Kazimierz Prószyński (4 April 1875 – 13 March 1945), born in Warsaw, Poland, was a Polish inventor active in the field of cinema. He patented his first film camera, called Pleograph (in Polish spelling: Pleograf), before the Lumière brothers, and later went on to improve the cinema projector for the Gaumont company, as well as invent the widely used hand-held Aeroscope camera.
Prószyński was educated in Poland and Belgium, active in Belgium, France, England, United States and Poland. He was the grandson of the photographer Stanisław Antoni Prószyński, who had been accused by Russians of placing patriotic symbols in the background of the photographs made in his atelier and was sentenced for that by the Tsarist Russia authorities. He was also the son of Konrad Prószyński, an active Polish educator, writer and publisher.

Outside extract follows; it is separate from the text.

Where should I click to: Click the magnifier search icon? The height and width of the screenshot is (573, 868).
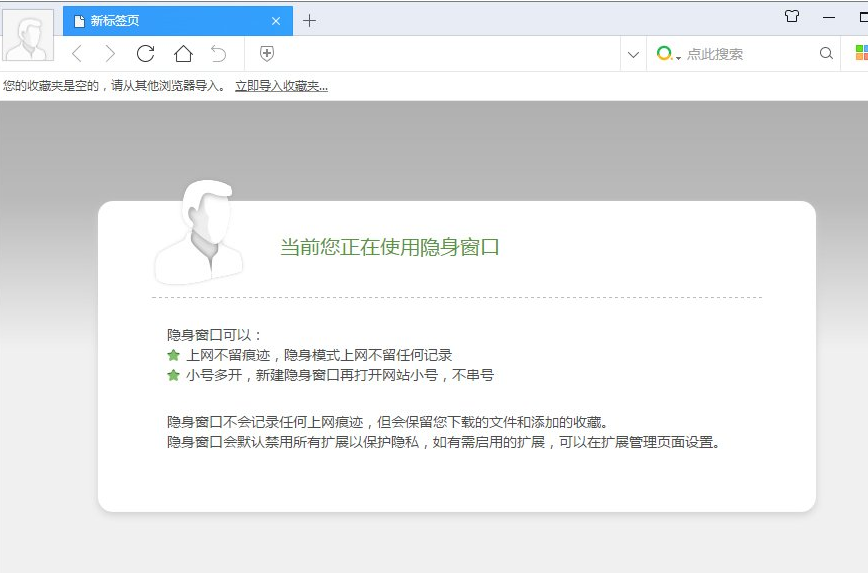[826, 54]
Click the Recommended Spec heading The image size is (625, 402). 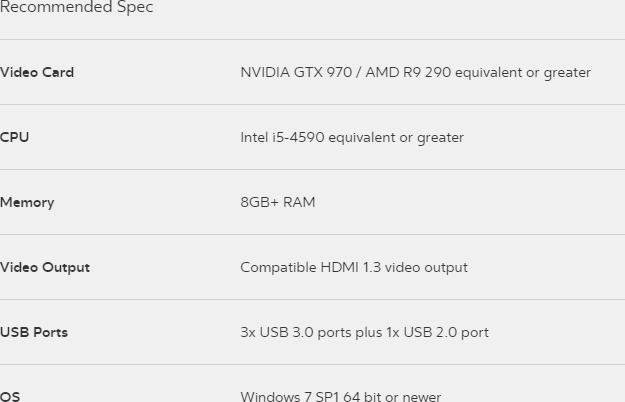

In 1894, Kazimierz Prószyński built one of the first movie cameras. This Pleograph, or apparatus for taking photographs and projecting pictures, was built before the Lumière brothers lodged their patent. Prószyński also produced several films in Poland at the beginning of the 20th century as well as creating an improved film projector shutter, the first hand held film-camera and devised a method of synchronizing sound and film tracks.
Kazimierz Prószyński spent a large part of his active life abroad. At the beginning of the 20th century, he was active in France and England as an inventor and producer of the Aeroscope (1909) camera, powered by compressed air. Filming with Aeroscope the cameraman did not have to turn the crank, as in all cameras of that time, so he had both hands on the camera to operate. This made it possible to film with a hand-held camera in most difficult circumstances and from airplanes. Compressed air was pumped into the camera system, before filming, with a simple special pump similar to the ones still used to pump bicycle tires. Hundreds of light and relatively compact Aeroscope cameras were used by British Army combat cameramen on the battlefields of World War I and later by newsreel cameramen until the late 1920s, when more modern spring cameras like Eyemo and later Bolex took over. Still, there are archival photographs of Aeroscope cameras being pumped by British combat cameramen as late as in 1940, at the beginning of World War II.